How to prepare for technical interviews - bratfarrar
http://dandreamsofcoding.wordpress.com/2012/11/25/how-to-prepare-for-technical-interviews/

======
brg
There are a number of programming books that I use to prepare for technical
interviews. These are

1\. Programming pearls, [http://www.amazon.com/Programming-Pearls-2nd-Jon-
Bentley/dp/...](http://www.amazon.com/Programming-Pearls-2nd-Jon-
Bentley/dp/0201657880)

2\. Effective C++, [http://www.amazon.com/Effective-Specific-Improve-Programs-
De...](http://www.amazon.com/Effective-Specific-Improve-Programs-
Designs/dp/0321334876)

3\. Programming Problems, [http://www.amazon.com/Programming-Problems-Primer-
Technical-...](http://www.amazon.com/Programming-Problems-Primer-Technical-
Interview/dp/1475071965)

The reason for these texts is not because they are overtly insightful or well
written, it is because they have a large number of problems with completely
coded solutions.
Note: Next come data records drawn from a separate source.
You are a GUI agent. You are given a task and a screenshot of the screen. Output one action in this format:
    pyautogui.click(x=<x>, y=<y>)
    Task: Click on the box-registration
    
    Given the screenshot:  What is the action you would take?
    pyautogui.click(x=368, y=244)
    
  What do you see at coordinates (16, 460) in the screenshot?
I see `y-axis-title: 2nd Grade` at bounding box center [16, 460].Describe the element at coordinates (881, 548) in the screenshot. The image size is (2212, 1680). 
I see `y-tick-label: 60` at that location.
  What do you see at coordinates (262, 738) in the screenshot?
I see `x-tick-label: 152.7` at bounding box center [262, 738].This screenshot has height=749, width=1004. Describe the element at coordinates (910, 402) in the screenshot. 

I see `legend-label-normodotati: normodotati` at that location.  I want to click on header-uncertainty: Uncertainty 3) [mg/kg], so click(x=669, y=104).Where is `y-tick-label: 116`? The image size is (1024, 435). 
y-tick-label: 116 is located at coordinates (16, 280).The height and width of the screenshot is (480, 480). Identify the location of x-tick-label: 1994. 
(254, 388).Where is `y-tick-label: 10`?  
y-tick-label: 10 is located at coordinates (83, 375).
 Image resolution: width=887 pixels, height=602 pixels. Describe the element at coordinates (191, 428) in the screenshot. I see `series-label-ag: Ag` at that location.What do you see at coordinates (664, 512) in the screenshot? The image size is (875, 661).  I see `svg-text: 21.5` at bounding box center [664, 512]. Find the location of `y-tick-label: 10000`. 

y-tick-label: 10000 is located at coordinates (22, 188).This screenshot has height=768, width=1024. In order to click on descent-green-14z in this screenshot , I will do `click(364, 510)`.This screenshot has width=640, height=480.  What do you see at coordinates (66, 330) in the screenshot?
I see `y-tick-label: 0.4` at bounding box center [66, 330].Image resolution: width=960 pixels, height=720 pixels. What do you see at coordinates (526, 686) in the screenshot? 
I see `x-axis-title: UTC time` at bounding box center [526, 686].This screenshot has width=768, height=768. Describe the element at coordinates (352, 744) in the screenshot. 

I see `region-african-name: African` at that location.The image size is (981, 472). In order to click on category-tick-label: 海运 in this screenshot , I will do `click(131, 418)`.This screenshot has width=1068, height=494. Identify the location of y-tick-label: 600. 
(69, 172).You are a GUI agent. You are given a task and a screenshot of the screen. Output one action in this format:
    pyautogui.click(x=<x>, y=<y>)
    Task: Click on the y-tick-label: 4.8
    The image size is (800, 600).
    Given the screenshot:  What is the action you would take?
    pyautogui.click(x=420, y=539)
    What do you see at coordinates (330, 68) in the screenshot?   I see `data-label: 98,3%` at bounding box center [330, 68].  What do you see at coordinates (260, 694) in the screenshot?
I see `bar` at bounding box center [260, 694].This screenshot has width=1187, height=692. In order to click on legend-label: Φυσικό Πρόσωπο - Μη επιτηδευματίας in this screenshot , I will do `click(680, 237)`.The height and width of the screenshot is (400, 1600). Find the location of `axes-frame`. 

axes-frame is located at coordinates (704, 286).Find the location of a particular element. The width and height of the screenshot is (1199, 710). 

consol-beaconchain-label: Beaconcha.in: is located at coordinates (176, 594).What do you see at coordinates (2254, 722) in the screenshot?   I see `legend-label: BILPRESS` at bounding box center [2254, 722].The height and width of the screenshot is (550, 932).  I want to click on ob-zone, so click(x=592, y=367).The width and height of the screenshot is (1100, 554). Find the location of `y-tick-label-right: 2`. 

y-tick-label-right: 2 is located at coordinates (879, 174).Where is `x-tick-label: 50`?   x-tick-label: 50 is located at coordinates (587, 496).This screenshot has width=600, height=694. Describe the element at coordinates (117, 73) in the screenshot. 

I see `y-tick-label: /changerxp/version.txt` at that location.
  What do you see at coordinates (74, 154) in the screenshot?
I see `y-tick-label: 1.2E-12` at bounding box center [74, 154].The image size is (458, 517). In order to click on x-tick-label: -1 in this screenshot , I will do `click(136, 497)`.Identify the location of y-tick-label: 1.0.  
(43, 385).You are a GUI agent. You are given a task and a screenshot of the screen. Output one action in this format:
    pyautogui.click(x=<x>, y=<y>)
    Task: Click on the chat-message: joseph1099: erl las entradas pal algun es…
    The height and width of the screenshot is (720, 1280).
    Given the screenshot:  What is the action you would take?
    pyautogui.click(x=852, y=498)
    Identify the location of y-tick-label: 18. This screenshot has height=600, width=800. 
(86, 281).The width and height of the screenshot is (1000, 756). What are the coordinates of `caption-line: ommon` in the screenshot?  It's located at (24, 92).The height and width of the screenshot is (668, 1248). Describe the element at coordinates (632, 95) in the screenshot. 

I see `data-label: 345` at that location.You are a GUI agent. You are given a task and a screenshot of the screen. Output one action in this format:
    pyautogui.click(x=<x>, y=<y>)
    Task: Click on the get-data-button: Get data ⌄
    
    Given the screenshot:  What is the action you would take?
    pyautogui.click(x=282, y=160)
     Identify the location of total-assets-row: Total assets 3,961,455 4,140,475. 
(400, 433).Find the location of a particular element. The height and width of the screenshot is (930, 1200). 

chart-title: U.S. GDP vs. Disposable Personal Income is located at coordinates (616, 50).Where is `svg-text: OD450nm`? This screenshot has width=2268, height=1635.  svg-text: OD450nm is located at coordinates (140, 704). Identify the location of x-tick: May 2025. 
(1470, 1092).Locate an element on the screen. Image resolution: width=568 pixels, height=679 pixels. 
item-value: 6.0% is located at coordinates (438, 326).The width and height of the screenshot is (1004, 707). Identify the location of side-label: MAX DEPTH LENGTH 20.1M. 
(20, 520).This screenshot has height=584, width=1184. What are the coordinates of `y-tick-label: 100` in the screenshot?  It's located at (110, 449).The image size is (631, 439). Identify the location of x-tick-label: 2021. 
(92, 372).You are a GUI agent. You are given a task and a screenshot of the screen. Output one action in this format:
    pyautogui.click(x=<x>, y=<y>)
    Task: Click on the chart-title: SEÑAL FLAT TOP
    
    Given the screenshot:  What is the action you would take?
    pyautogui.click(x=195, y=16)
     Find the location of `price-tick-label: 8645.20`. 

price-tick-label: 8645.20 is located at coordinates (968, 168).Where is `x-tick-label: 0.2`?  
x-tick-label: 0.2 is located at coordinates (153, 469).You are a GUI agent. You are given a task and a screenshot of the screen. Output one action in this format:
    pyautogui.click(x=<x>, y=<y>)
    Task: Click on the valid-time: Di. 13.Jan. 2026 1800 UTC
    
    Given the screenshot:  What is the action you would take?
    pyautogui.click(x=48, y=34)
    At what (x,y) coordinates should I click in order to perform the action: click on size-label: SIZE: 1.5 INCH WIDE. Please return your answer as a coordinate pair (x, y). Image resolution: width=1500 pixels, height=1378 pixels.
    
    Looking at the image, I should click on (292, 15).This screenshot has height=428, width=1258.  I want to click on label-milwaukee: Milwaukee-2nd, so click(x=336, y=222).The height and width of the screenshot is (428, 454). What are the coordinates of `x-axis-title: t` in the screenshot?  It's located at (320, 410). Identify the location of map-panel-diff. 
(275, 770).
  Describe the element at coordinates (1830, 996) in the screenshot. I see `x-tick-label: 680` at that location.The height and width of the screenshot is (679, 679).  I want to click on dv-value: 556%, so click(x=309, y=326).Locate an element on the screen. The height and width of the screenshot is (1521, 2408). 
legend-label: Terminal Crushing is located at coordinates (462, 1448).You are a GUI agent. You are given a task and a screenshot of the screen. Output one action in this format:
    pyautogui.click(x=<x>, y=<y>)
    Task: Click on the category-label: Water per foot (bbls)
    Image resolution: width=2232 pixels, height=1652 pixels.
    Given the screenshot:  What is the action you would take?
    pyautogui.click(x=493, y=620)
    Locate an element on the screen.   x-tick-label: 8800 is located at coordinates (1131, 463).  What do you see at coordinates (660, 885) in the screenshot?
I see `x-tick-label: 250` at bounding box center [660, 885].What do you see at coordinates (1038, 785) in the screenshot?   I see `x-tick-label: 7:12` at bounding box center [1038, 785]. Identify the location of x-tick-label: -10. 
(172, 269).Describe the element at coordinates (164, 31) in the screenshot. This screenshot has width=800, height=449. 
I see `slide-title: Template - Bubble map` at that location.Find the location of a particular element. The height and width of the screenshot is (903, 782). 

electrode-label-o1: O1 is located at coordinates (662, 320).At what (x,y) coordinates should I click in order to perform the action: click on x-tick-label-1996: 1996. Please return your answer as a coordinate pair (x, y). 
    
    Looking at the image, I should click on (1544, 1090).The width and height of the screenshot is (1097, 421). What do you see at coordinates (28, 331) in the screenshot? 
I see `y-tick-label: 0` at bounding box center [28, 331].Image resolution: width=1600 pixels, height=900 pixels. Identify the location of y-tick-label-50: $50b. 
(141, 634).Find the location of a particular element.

After working through these basics, programming interviews
are much more enjoyable.

------
kylemhill
At least for mid-level and higher positions, read the job description and know
enough about _every_ technology and concept they mention so that you could
give an introductory lightning talk on it, AND why/when that technology is
preferable over common alternatives A, B, and C.